Dartmouth College students dish on Hillary’s White House hopes, saying ‘there was blood on her hands’ in Benghazi and ‘she wants the job more than she would be good at it’
From: dailymail.co.uk, by: David Martosko, on: April 20, 2015, see the article HERE. Bold Emphasis is Garnet92’s
If Dartmouth College students have the same inflated influence on presidential politics that they’ve traditionally enjoyed, Hillary Clinton has some long days ahead in New Hampshire.
Of a randomly selected group of 50 students who said they followed presidential politics enough to comment, just nine told Daily Mail Online that the former secretary of state would make a good U.S. chief executive. Seven of those nine said they knew little about her political baggage.
Hillary’s detractors were far more passionate than her fans – a potential problem since she needs a repeat of her grassroots-driven upset 2008 victory here in order to solidify her status as the Democrats’ standard-bearer.

→ **GIVEN RECORDS**
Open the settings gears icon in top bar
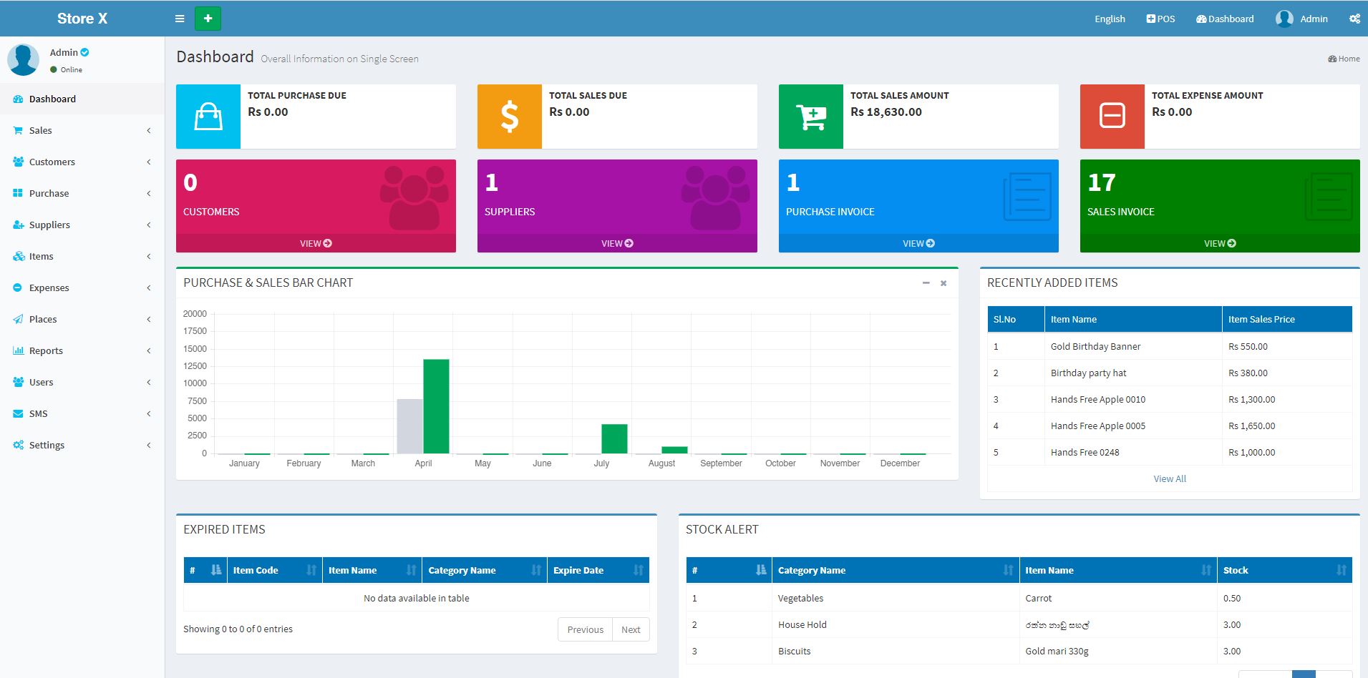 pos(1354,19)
==
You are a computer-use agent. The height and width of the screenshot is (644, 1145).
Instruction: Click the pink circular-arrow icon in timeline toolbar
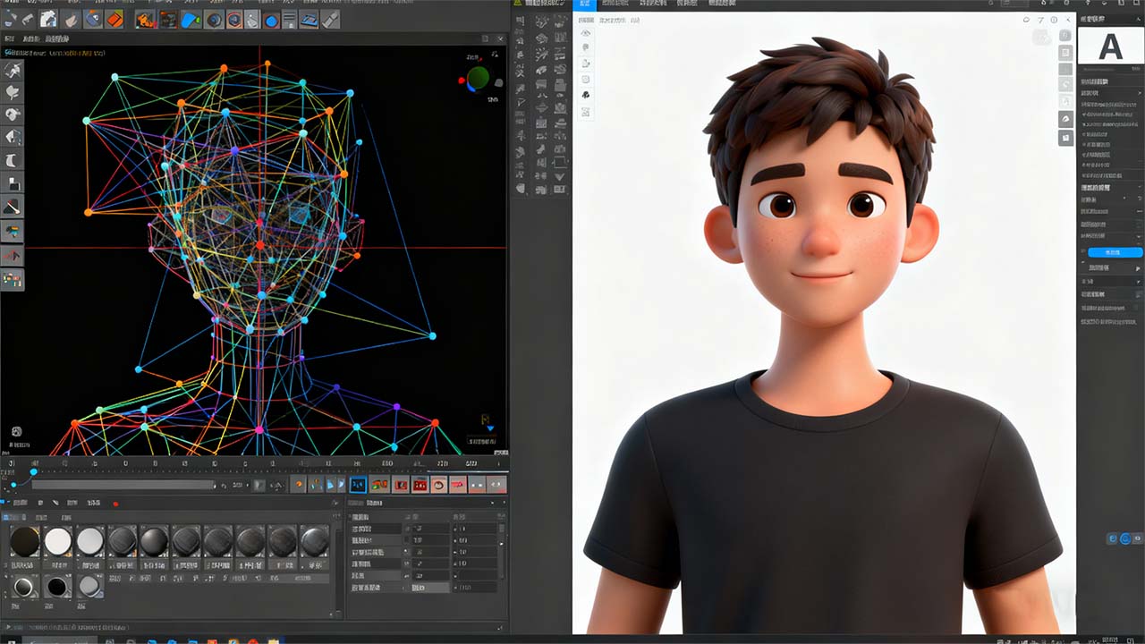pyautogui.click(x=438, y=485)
...
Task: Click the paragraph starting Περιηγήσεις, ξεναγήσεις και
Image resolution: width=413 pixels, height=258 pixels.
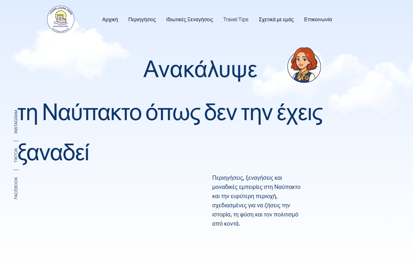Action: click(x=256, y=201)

→ **EXERCISE TASK 1**
Translate into Spanish this sentence from the article on Dartmouth students and Hillary Clinton: "If Dartmouth College students have the same inflated influence on presidential politics that they've traditionally enjoyed, Hillary Clinton has some long days ahead in New Hampshire."
→ **EXERCISE TASK 2**
In the article on Dartmouth students and Hillary Clinton, how many of the 50 surveyed students said she would make a good U.S. chief executive?
→ **EXERCISE TASK 3**
Pick up the article on Dartmouth students and Hillary Clinton where it stops, and keep writing from there.

→ **RESPONSE 1**
Si los estudiantes de Dartmouth College tienen la misma influencia desmedida en la política presidencial de la que tradicionalmente han gozado, a Hillary Clinton le esperan largos días en New Hampshire.

→ **RESPONSE 2**
Nine.

→ **RESPONSE 3**
Stacey Benton, a government major from Florida who leans Republican, said a President Hillary Clinton is ‘just going to continue a lot of things Obama has been doing.’ ‘There hasn’t been much good in Obama’s foreign policy,’ Benton added. She called Clinton ‘grizzled’ from a life in politics and said that ‘just because she’s a woman doesn’t mean she should be president.’
Twenty-two of the 50 Dartmouth students interviewed on Sunday mentioned the deadly 2012 terror attacks in Benghazi, Libya as a black mark on Clinton’s record.
Many of them, like freshman Cameron Poole, weren’t old enough to drive when it happened. ‘I think there was blood on her hands,’ Poole told Daily Mail Online, referring to Clinton’s handling of an Islamist terror group’s military-style assault that laid waste to a State Department facility. He said he believes Clinton’s performance before, during and after should disqualify her from holding higher office. ‘I definitely do,’ he said. ‘It shows how she acts under pressure.’ Like most of his classmates, Poole was born during Bill Clinton’s second term as president.
Team Hillary is carefully cultivating his generation’s progressives and moderates, emphasizing her grandmotherly listening skills while papering over her liabilities.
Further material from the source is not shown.